[PROBLEM] Among the lines of data below, reproduce only those from the one with "PDF Herunterladen (861, 668)" through the one with "Zweifrequenz-Maschinenschütteln] (675, 2053)", exactly as they stand, both ends included.

[GIVEN RECORDS]
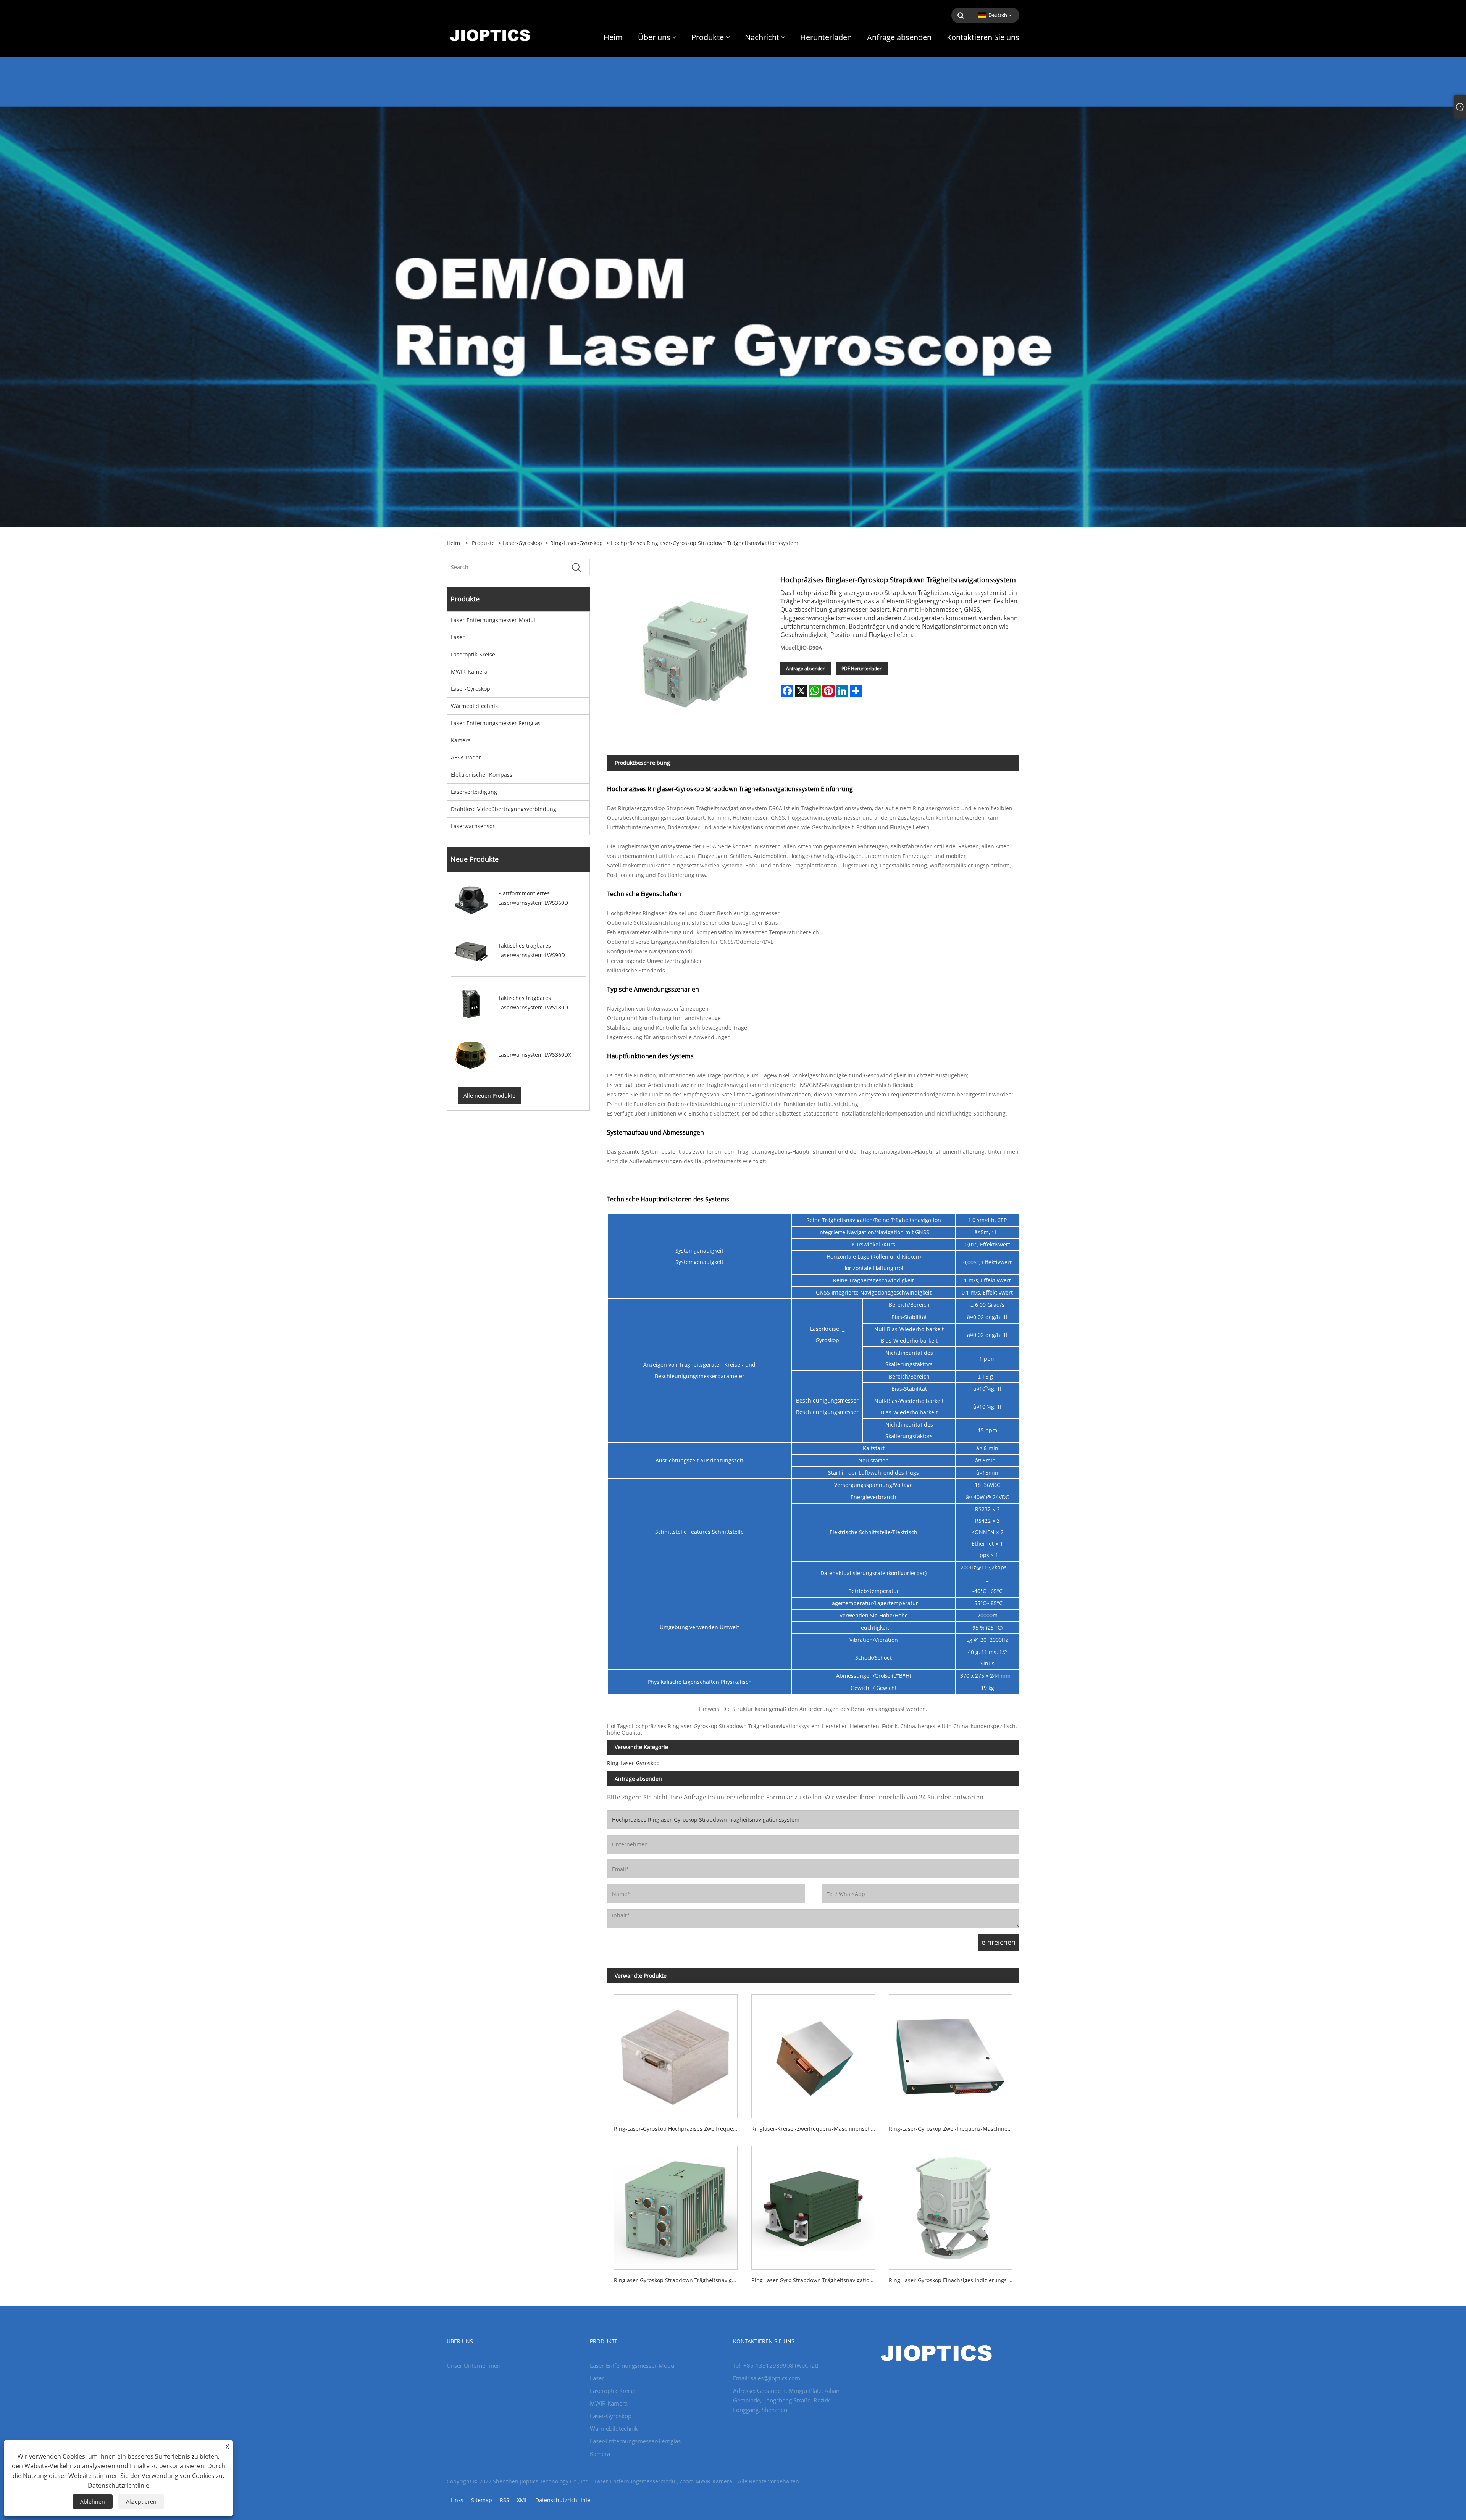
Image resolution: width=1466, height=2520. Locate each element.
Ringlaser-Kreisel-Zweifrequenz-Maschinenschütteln (816, 2128)
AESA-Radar (466, 757)
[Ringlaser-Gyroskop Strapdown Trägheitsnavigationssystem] (675, 2204)
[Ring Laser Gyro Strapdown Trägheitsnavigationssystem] (813, 2204)
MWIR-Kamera (469, 671)
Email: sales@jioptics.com (766, 2378)
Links (456, 2500)
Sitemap (481, 2500)
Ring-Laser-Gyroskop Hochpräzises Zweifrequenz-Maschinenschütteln (679, 2128)
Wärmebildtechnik (474, 705)
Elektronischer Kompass (481, 774)
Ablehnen (92, 2501)
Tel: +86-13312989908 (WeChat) (775, 2365)
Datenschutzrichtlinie (562, 2500)
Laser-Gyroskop (522, 543)
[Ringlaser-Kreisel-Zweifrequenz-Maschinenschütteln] (813, 2053)
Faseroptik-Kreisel (474, 654)
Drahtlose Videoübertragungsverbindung (503, 809)
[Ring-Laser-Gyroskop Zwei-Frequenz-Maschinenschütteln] (950, 2053)
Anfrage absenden (805, 668)
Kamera (461, 740)
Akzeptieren (141, 2501)
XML (522, 2500)
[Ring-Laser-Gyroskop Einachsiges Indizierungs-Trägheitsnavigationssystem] (950, 2204)
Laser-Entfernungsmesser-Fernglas (496, 723)
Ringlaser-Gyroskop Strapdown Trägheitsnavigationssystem (679, 2280)
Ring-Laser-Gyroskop (576, 543)
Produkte (483, 543)
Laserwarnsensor (473, 826)
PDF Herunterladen (861, 668)
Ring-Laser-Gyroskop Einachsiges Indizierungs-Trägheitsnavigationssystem (954, 2280)
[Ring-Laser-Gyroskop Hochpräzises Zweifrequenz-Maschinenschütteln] (675, 2053)
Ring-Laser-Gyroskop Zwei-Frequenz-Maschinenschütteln (954, 2128)
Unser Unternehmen (474, 2365)
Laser (458, 637)
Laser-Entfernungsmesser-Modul (493, 620)
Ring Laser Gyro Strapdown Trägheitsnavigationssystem (816, 2280)
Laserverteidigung (474, 791)
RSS (504, 2500)
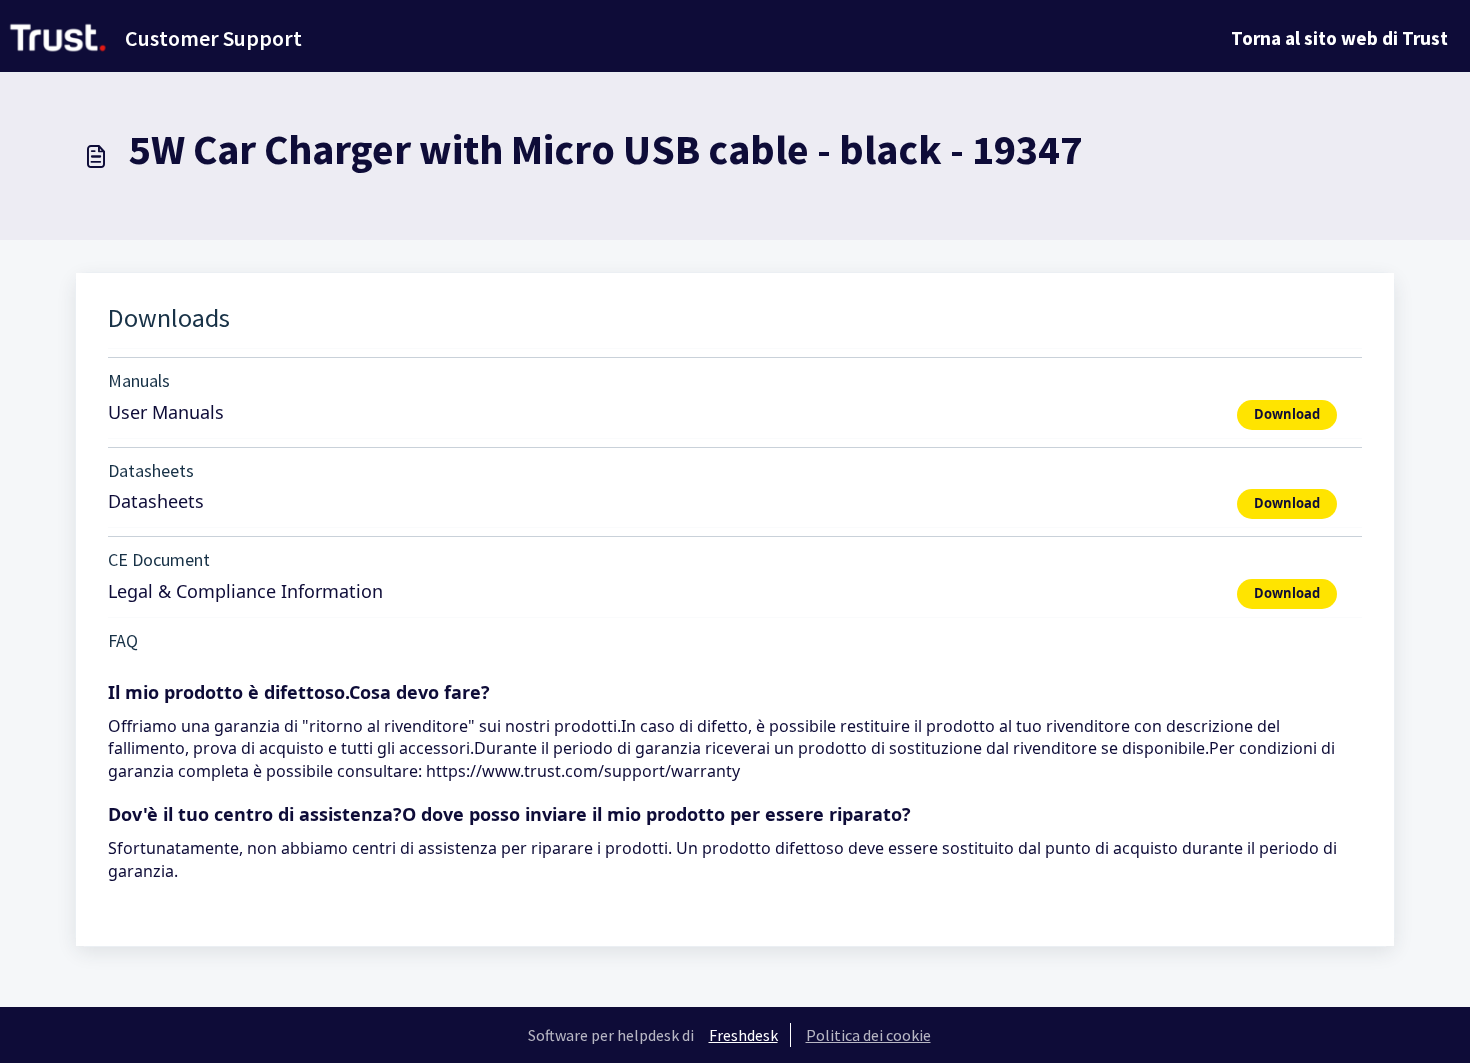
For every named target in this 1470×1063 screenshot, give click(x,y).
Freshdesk (743, 1035)
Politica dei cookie (868, 1035)
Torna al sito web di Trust (1339, 38)
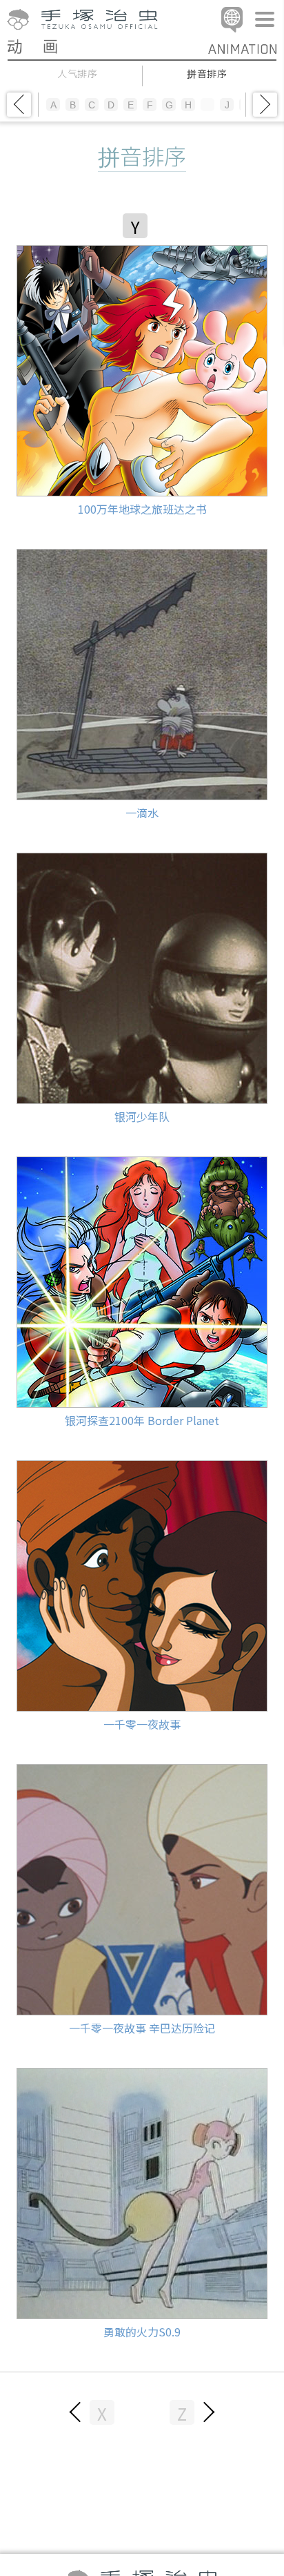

[ANSWER TO THIS PROBLEM]
PDF Herunterladen (861, 668)
Ring-Laser-Gyroskop Einachsiges Indizierungs-Trägheitsnavigationssystem (954, 2280)
[Ring-Laser-Gyroskop Hochpräzises Zweifrequenz-Maschinenschütteln] (675, 2053)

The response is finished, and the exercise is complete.